Given text:
★ ★ ★ ★ ★ ★ ★
Network Slicing: the most promising 5G use case for digital infrastructure
Part #3 – 5G: How many Slices? Few or many … that is the question !!
This blog is a series of blog on network slicing and slice management
We talked about 5G Network Slicing in the previous Blog #1 [4] and #2 [5] , mainly about Architecture. Now let’s look into use case architecture options.
As mentioned before, 3GPP [1] has defined a slice identifier that the device would know, NSSAI. This identifier is composed of 2 parts: SST (Slice Type) and SD (Slice Differentiator). And 3GPP has standardized in Release 15 three types of slices: SST 1 for eMBB, SST2 for uRRLC and SST3 for mMTC (IoT). Now remain all the other settings, either to be standardized in Release 16 or follow up release or to be customized by the industry. So how many different slices could we have??
Up to 1 Million Potential Slices ...
If we stick to these SST and SD, we end up with over … 1 Million slices with different SST-SD possible NSSAI. Which leaves room for creativity in terms of use cases!!
★ ★ ★ ★ ★ ★ ★
Task 1: Reproduce word for word the passage of the network slicing blog post starting with "Up to 1 Million" and going on through "of use cases!!".
The records that come next bear no relation to the network slicing blog post.

Collected data entries:
★ ★ ★ ★ ★ ★ ★
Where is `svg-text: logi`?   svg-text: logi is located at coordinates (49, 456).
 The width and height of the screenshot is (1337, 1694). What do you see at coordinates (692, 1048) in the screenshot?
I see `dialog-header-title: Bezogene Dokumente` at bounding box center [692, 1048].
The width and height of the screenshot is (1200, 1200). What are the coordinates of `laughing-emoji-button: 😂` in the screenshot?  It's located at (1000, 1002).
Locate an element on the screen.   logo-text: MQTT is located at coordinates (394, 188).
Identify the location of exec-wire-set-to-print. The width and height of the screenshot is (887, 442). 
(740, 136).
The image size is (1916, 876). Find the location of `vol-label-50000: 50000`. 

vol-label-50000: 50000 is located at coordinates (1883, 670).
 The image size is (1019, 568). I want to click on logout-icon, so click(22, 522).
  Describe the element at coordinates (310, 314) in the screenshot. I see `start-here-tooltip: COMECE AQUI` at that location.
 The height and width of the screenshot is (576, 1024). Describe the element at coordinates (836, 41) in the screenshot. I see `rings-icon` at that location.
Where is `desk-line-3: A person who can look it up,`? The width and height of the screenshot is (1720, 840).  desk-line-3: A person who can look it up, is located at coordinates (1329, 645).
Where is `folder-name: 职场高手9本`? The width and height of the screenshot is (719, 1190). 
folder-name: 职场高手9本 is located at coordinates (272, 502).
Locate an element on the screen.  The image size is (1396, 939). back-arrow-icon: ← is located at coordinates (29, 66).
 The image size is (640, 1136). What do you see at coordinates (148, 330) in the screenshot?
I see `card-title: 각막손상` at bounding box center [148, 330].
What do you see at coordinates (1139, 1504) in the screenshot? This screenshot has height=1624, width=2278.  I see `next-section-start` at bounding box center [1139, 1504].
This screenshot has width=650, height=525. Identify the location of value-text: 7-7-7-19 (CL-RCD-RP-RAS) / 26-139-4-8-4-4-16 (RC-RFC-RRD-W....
★ ★ ★ ★ ★ ★ ★
Task 2: From the records, quote the lines starting with the line with "is (719, 1190)." and going on through the line with "folder-name: 职场高手9本 is".

Exercise output 1:
Up to 1 Million Potential Slices ...
If we stick to these SST and SD, we end up with over … 1 Million slices with different SST-SD possible NSSAI. Which leaves room for creativity in terms of use cases!!

Exercise output 2:
Where is `folder-name: 职场高手9本`? The width and height of the screenshot is (719, 1190). 
folder-name: 职场高手9本 is located at coordinates (272, 502).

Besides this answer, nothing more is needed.